The main limitation of the composite average approach is that some of the extreme daily conditions could be masked by the overall summary. The composite computation is analogous to deriving a running average through the time dimension. The small-scale variations through time, especially in relation to short-term events, are smoothed by the numerical treatment. Days with exceptionally high or low or wide or narrow diurnal range in temperature could not be highlighted. Days with unusual weather conditions, such as prolonged heavy rains, overcast sky, and hot and cold spells, would not be indicated as individual events. The seasonal variations could also be drawn toward the main trends of the aggregated data.

Conclusion

Few studies have evaluated the passive cooling effect of a green roof in relation to vegetation growth form, which varies by plant height and biomass quantity and density. This study contributes to the understanding of the differential impacts of three vegetation types on air, surface, and substrate temperatures at seven levels in a humid, tropical environment. The main temperature variations occur during the day, with similar cooling trends at night. Vegetated roofs register suppression of diurnal minimum and maximum air temperature but limited reduction in diurnal temperature range. The vegetated roofs do not cool air more than the control at night. Grass demonstrates more air cooling than groundcover and shrub. During the day, grass develops a miniature suspended temperature inversion (STI) and shrub develops a canopy temperature inversion (CTI).

The thermal performance of the three vegetation types demonstrates pronounced variations in air temperatures at different heights, surface temperature, and material temperature at different depths. The findings indicate the key role played by biomass quantity and structural complexity in molding the passive cooling functions. Shrub has the densest and most complex biomass structure. Contrary to common belief, it creates the most extreme diurnal air temperature regime. Grass has the simplest biomass structure but it is more able to create passive air cooling. Groundcover and shrub, with a concentration of transpirational foliage elevated above the soil, create passive cooling, by perched thermal discontinuity (PTD). The air gap of the plastic drainage layer arrested downward heat transmission in all vegetated plots to form a subsurface thermal discontinuity (STD).

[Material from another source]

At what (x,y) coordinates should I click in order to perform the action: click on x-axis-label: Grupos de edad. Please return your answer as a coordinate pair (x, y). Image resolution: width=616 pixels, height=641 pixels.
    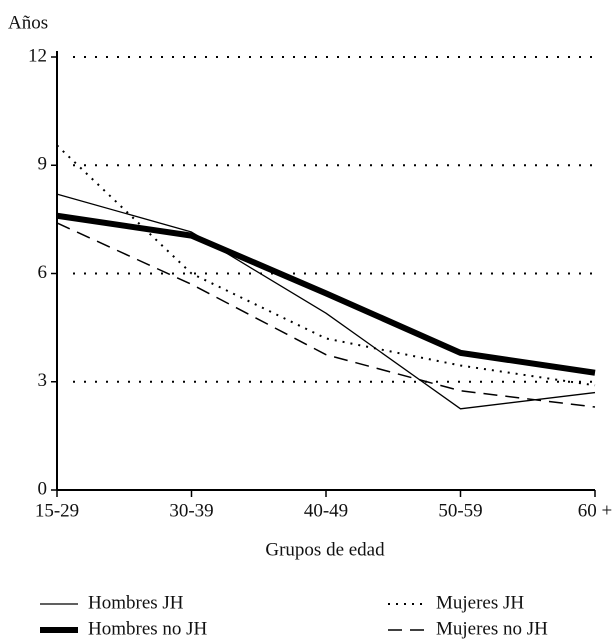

The notable differences in temperature among vegetation types, however, tend to be accentuated in the surface and substrate layers, and they decline notably with depth. The grass plot has notably warmer soil and rockwool layers than the groundcover and shrub plots. At the bottom of the green roofs, the tile temperature of grass, groundcover, and shrub converge to a common low level. Little heat moves from soil and rockwool layers to the tile, indicating the effective insulation provided by the drainage layer. Thus, a relatively thick drainage layer brings dual benefits: quickly shedding water from heavy tropical rain storms and providing a subsurface thermal discontinuity. A green roof with a continuous and vigorous vegetation cover is more important than vegetation type in reducing heat gain into buildings. This finding corroborates with that obtained in a focused study of the cooling effect of the abiotic layers in green roofs (Jim and Tsang 2011). This finding has important implications to the choice of green-roof materials and vegetation in the humid tropics.

The near-ground air and surface temperatures experienced by green-roof users have key implications on human comfort and overall urban heat-island suppression (Smith and Levermore 2008). The natural passive-cooling effect of green roofs could play a useful role in ameliorating urban heat stresses and providing the collateral ecological and amenity benefits. Both daytime and nighttime urban heat island effect could be ameliorated by irrigated green roofs. The research also verifies the applicability of a light-weight extensive green-roof system in humid, tropical conditions. The findings could provide an alternative dimension to the choice of vegetation and system design for roof greening in tropical cities as a part of the bioclimatic building design, making use of natural and sustainable cooling features (Hatamipour and Abedi 2008).